Thanks for a fantastic question, anon! The evidence I’ve put forward for this characterization of Crowley comes directly from the novel; I think this may even be the second or third time I’ve received this question. As I’m currently at work and don’t have access to either my e-book or one of my hardback copies, I’m going to give you a list of items and quotes from canon, off the top of my head, that point in this direction:
- In the Beginning, Crowley makes a beautifully foreshadowing remark to Aziraphale: Funny if we both got it wrong, eh? Funny if I did the good thing and you did the bad one, eh? Pay attention to that sentiment next time you reread; all following instances of Crowley doing the right thing and Aziraphale doing the wrong thing thereafter will seem starkly obvious.
- During the series of conversations that led up to the Arrangement, Crowley is the first one to bring up how unfair humans have it, that you can’t expect Aziraphale’s (read: Heaven’s) idea that humans are only good or bad because they want to be to work unless you start everyone off equal (You can’t start someone off in a muddy shack in the middle of a war zone and expect them to do as well as someone born in a castle, he says). He finds Heaven’s lack of mercy deplorable (That’s lunatic, he tells Aziraphale).
- Aziraphale is too careless to take a living dove’s welfare into account when he shoves it up his sleeve in the first place. When he finds it dead and squishy in his coat, he’s no more than mildly annoyed; Crowley, on the other hand, gently takes the bird from him and breathes life back into it. Actions speak louder than words.
- Crowley’s reaction to the Spanish Inquisition breaks my heart, i.e. once he hears about the atrocities, he goes and gets drunk for a week in order to forget. Compare this reaction to one of the fleeting thoughts he has while he’s on the M25, having just left the scene of Aziraphale’s burning bookshop (and I need not quote you fragments of that scene from memory, although I swear I’d do it if I thought it were necessary to make the point): Aziraphale’s gone, the world’s going to end, so why not find a nice little restaurant somewhere and just get drunk out of his mind? That’s so very, very telling.
- Early in the book, the narrative makes light of Crowley’s dislike of the fourteenth century, but we find out later, in a moment of extreme terror and duress, that he hadn’t felt like this since the fourteenth century. I’m a scholar of the Middle Ages, so for those of you not intimately familiar with the fourteenth century, I’ll tell you this much: it was a vibrant, fascinating, brilliant time to be alive. Someone like Crowley would not have found the fourteenth century dull. No: for my money, he spent the latter half of the fourteenth century terrified because that’s when the Black Death ravaged Europe. All of the things you love in the world, humans and all their brightest achievements, snuffed out by the millions. That’s so vast that trying to drink your way through it would’ve been unfeasible even for an ethereal creature like Crowley.
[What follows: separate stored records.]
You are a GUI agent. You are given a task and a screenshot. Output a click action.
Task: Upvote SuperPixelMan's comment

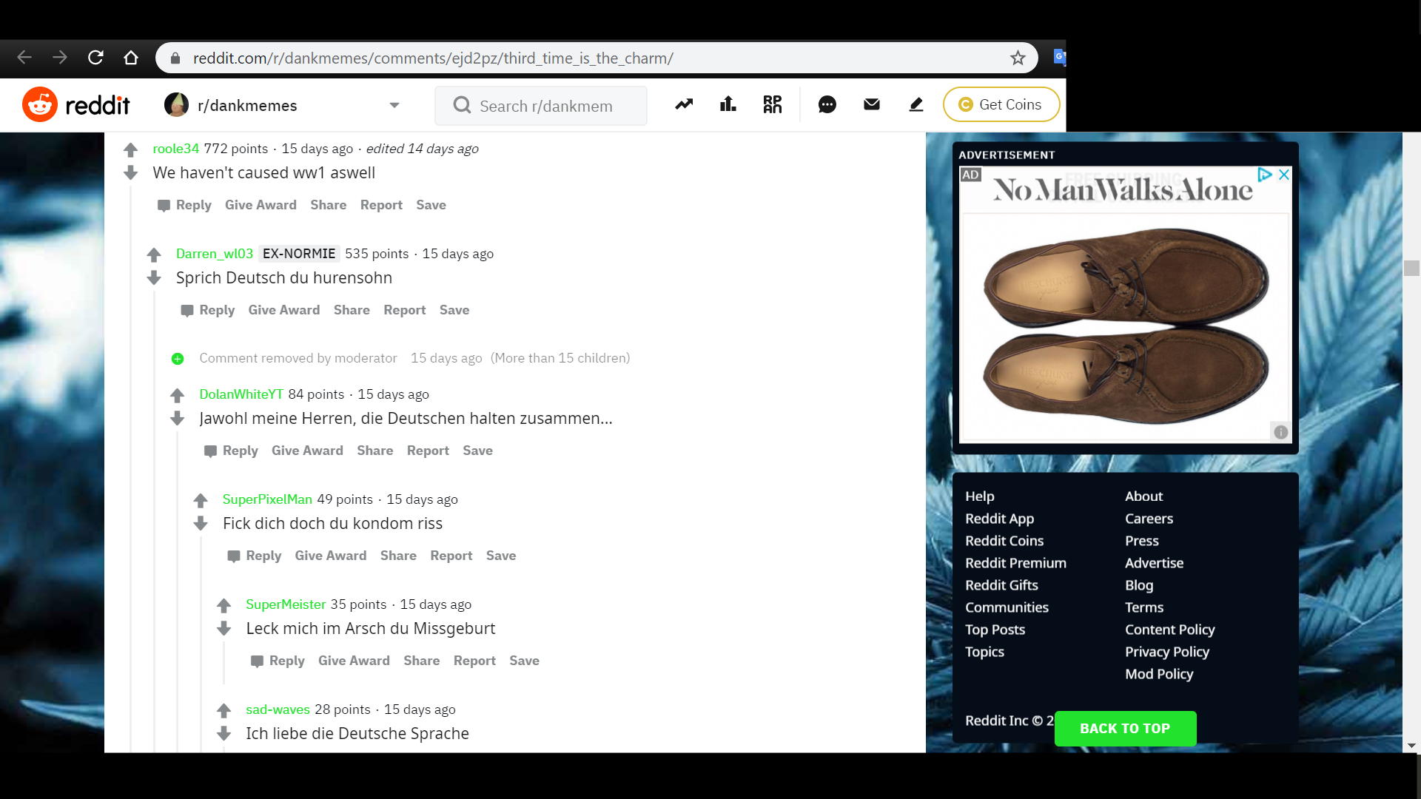click(x=201, y=501)
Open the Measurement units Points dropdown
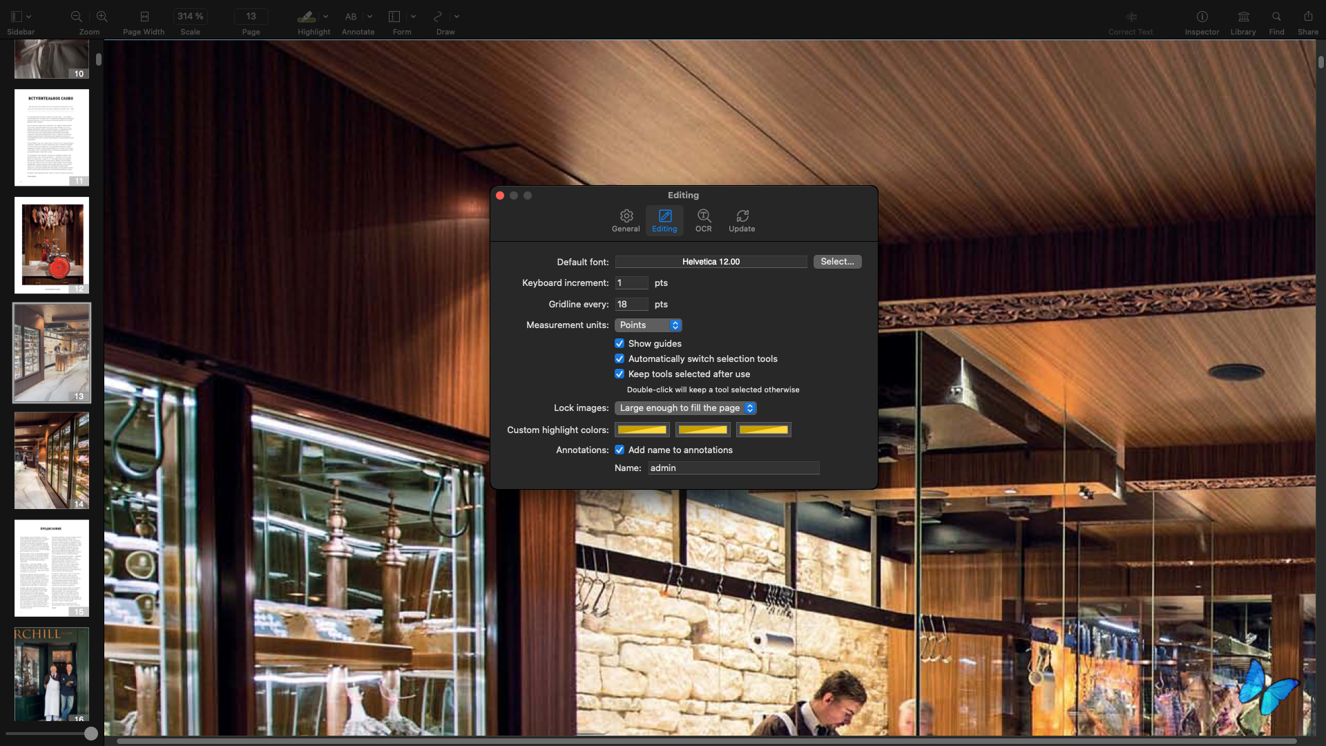1326x746 pixels. pyautogui.click(x=648, y=325)
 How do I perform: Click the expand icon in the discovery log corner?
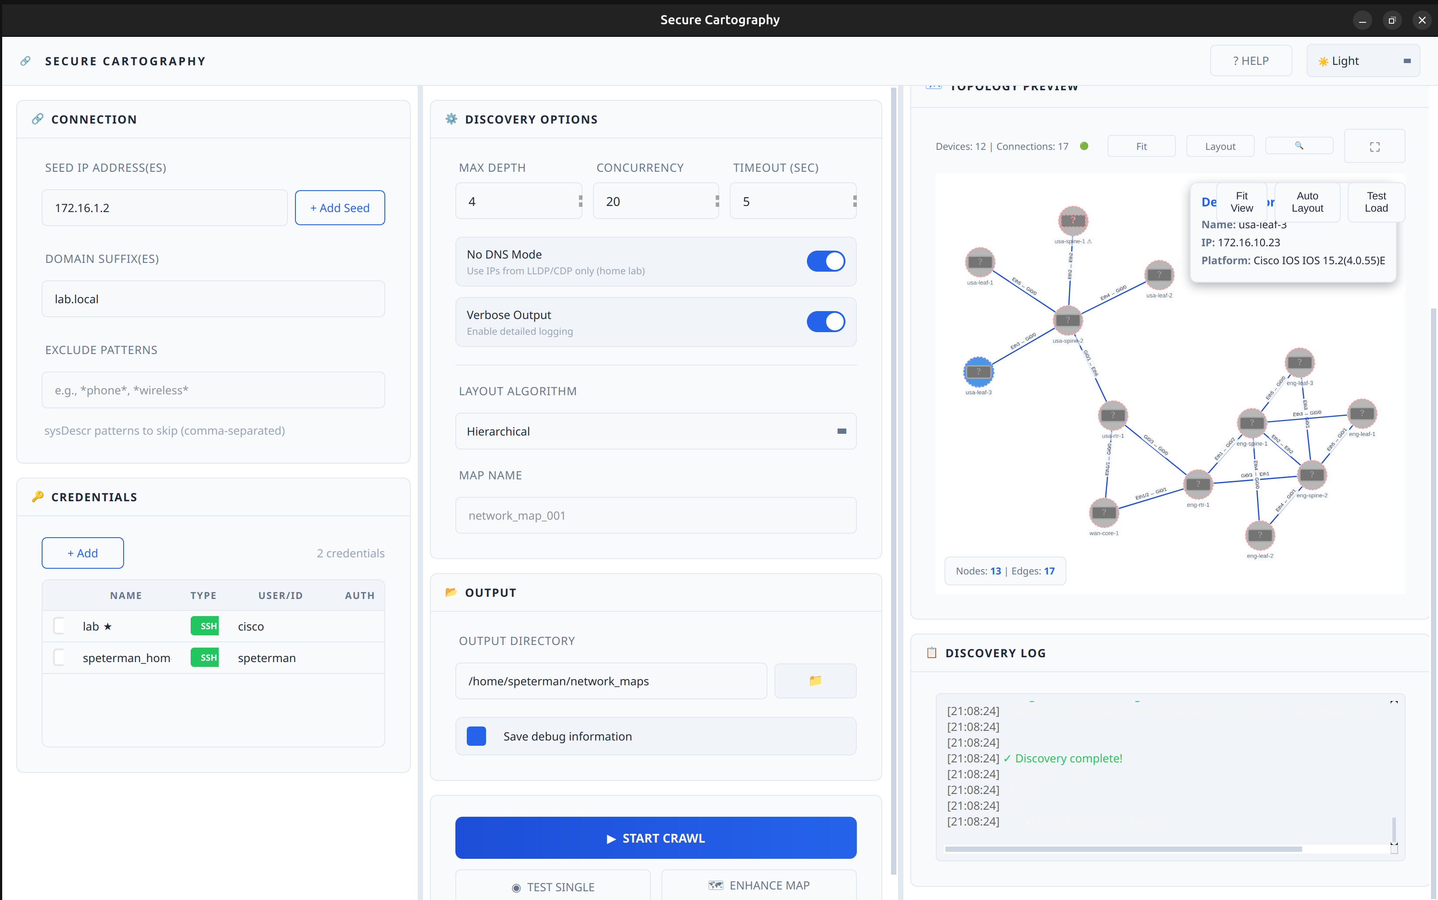click(x=1393, y=703)
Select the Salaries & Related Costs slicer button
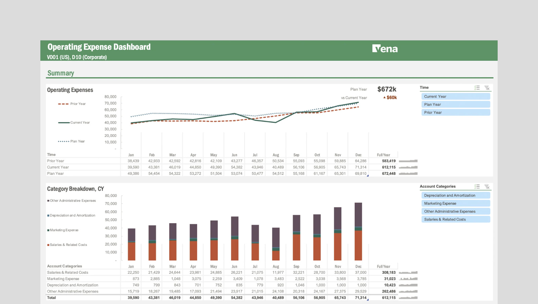 pyautogui.click(x=456, y=219)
- Crowley’s boundless optimism, never mind that he’s completely and utterly terrified of his employers. Think of his reaction every time they contact him over the radio or cutting into what he’s watching on telly. You cannot convince me that someone whose Fall is pointedly described as just sauntering vaguely downwards is actually evil. He sides with an angel and humanity and successfully helps them to win a rebellion using only words and ideas.
Crowley’s core nature is writ large on every page, as far as I’m concerned. If you ever reread the book, I’d be interested to know if you reach a similar conclusion.
And of course there’s Aziraphale’s belief that Crowley is unable to feel or even understand love/goodness. From the examples above, it’s obvious that Crowley’s capable of empathy, but Aziraphale’s callousness toward him, and his detached relationship with humanity, even after 6,000 years, proves that empathy isn’t one of his greatest virtues.
What they’re able to teach each other is such an incredible inversion of stereotypical expectations, too: Aziraphale shows Crowley what it means to be ruthless when push comes to shove, and Crowley teaches Aziraphale a thing or two about mercy.
Although, just going to say, he is essentially kind. One of the first things we learn about Aziraphale is that he’s given away his flaming sword to Adam and Eve because it’s cold and she’s expecting.